If I were starting over, I would make "break set" be a multiword command with sub-commands for all the primary specification operations (break set file, break set name etc.) We could use unique first letters for all the actual operations, so this would actually be LESS typing by one dash, and would allow for better documentation of the shared options. But I don't think we can get away with that at this point.

This display while noisy is the only way you can see all the kinds of breakpoint setting operations, so we really have to have something like this, and it should be fairly reliable... It would also be nice if help also understood options, so for instance:help break set -a should only show you the variants that include that option.

It is a bit odd to follow the what the help summary says is a valid option set and then get an error. But this is a corner case, and since you say explicitly that you can't provide both that's probably good enough.
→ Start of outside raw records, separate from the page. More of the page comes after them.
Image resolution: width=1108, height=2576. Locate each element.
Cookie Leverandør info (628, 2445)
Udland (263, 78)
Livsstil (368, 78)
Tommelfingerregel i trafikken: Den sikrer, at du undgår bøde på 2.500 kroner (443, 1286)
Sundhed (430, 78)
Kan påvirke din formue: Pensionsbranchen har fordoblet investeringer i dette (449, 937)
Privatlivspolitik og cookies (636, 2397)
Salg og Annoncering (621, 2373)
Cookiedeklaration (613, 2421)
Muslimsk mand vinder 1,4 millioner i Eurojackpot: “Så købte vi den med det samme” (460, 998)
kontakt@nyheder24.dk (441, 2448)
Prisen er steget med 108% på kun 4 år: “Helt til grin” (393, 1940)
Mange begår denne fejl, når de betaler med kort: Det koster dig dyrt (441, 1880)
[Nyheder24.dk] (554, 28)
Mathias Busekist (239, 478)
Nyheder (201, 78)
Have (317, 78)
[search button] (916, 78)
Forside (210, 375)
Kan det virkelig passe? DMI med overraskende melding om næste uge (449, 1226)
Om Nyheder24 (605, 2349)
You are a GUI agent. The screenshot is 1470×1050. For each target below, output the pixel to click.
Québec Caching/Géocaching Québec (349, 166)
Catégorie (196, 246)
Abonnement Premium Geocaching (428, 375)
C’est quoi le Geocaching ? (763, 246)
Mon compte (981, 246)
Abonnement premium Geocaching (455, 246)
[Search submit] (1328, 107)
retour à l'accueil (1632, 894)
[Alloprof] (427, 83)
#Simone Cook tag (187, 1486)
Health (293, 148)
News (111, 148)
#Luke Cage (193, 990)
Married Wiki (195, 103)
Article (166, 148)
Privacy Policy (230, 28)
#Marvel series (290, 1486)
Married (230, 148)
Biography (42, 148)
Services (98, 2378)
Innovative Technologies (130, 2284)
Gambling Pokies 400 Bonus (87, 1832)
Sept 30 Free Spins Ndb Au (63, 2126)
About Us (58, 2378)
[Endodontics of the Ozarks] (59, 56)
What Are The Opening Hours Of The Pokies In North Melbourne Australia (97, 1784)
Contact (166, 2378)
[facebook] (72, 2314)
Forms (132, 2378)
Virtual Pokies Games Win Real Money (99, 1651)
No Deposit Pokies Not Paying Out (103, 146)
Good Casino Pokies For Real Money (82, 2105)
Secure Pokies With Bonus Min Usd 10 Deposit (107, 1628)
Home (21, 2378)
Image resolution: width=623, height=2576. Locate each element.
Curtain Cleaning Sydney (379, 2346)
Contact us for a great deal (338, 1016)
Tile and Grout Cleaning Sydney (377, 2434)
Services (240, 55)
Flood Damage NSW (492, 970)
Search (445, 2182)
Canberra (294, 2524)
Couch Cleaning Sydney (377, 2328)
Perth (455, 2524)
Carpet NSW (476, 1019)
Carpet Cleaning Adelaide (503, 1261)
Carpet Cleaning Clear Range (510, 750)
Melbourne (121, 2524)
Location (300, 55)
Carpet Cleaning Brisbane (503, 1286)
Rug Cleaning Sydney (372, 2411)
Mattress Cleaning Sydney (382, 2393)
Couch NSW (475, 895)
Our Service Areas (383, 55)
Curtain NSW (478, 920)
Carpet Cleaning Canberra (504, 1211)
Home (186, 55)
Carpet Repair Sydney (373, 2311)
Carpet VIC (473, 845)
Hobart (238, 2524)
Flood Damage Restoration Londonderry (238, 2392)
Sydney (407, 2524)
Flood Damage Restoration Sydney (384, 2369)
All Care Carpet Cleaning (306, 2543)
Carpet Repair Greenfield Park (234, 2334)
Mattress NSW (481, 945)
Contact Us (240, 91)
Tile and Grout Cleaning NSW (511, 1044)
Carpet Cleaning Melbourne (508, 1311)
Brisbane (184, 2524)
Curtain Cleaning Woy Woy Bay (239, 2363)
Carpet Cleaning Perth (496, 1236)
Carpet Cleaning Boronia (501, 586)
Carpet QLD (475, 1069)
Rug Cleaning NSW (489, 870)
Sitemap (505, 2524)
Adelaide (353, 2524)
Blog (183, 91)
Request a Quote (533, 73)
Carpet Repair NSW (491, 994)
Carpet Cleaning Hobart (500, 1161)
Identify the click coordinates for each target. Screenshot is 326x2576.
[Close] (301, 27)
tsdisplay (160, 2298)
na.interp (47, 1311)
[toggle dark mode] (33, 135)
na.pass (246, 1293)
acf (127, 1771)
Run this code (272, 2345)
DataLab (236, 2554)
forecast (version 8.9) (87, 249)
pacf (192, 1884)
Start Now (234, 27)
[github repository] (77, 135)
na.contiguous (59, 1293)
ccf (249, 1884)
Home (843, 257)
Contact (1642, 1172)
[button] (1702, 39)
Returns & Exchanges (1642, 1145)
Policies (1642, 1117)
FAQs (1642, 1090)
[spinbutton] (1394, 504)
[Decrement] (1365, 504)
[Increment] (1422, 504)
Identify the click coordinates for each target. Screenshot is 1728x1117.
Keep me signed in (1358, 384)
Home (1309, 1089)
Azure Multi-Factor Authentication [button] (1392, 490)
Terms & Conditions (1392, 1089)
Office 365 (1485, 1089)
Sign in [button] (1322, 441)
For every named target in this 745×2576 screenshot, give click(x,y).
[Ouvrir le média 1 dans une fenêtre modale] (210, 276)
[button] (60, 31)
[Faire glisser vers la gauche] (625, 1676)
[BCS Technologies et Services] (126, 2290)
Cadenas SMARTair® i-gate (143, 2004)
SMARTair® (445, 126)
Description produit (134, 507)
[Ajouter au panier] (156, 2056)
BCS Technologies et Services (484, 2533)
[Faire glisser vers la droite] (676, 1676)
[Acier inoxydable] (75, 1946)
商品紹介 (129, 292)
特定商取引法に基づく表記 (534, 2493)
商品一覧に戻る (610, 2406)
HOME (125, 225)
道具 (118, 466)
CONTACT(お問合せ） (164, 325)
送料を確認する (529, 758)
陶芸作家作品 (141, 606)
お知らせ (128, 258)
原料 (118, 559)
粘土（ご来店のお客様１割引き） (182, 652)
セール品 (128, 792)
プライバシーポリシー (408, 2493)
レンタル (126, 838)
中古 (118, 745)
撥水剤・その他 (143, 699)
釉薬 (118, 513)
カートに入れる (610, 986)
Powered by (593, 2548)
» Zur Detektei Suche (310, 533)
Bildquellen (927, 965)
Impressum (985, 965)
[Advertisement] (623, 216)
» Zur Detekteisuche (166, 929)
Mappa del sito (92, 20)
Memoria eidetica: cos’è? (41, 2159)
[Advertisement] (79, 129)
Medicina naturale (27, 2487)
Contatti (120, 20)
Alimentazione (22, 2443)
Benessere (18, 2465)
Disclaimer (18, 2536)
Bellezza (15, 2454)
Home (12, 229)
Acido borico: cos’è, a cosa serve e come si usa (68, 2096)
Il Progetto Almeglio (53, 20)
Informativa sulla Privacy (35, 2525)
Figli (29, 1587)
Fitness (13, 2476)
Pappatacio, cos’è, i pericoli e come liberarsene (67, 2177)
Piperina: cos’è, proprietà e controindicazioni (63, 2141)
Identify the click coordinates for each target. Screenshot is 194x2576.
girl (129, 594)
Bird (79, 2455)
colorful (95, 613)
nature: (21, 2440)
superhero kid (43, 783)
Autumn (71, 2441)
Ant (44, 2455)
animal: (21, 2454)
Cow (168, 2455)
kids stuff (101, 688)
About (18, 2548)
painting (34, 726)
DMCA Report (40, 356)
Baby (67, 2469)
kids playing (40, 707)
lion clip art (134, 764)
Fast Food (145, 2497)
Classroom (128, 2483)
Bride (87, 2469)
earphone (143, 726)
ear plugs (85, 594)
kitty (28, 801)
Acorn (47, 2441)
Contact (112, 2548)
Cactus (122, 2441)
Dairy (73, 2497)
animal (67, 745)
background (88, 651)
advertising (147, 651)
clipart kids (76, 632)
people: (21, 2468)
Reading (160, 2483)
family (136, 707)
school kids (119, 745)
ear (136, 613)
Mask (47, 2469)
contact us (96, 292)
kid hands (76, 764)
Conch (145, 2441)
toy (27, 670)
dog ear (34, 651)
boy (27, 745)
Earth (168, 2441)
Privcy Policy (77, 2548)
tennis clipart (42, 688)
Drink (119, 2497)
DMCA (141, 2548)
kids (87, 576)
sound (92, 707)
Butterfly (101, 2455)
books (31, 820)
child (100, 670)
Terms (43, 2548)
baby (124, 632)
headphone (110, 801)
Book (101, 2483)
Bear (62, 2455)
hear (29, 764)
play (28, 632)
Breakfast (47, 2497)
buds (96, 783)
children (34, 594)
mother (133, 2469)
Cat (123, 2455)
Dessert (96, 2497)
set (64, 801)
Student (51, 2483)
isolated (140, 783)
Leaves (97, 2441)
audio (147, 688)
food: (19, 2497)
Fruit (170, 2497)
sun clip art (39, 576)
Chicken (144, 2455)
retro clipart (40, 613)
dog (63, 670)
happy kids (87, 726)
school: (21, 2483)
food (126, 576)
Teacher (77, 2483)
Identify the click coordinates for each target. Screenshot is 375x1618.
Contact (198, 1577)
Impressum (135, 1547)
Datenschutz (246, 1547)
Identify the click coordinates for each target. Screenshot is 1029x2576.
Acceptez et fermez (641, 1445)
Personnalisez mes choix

Would you mind changing "Incompatible with" to: "Cannot be specified at the same time as". Incompatible isn't precise - does it mean you can't use them both, or that if you do something weird will happen?

After following Pavel's suggestion to remove the short flag it doesn't show up at all in the help summary, so the help summary still shows a valid option set. It just lists the long flag for the new option in the detailed list after the summary, like this:

Command Options Usage:
  type summary add -c [-Oprvx] [-C <boolean>] [-w <name>] <name> [<name> [...]]
  type summary add [-ehprvx] -s <summary-string> [-C <boolean>] [-w <name>] [-n <name>] <name> [<name> [...]]
  type summary add [-Pehprvx] [-C <boolean>] [-w <name>] [-n <name>] [-F <python-function>] [-o <python-script>] <name> [<name> [...]]

       --recognizer-function
            The names in the argument list are actually the names of python functions that decide whether to use this summary for any given type. Cannot be specified at the same time as --regex (-x).

Other than that, this is fine. Thanks for working on this.

Thank you both for helping me land this feature! :)

jgorbe updated this revision to Diff 474573.Nov 10 2022, 10:32 AM
  • Clarified help text for --recognizer-function as suggested by reviewer. Instead of "Incompatible with --regex (-x)." now it says "Cannot be specified at the same time as --regex (-x)."
  • Rebased on top of current HEAD.
This revision was landed with ongoing or failed builds.Nov 10 2022, 10:34 AM
This revision was automatically updated to reflect the committed changes.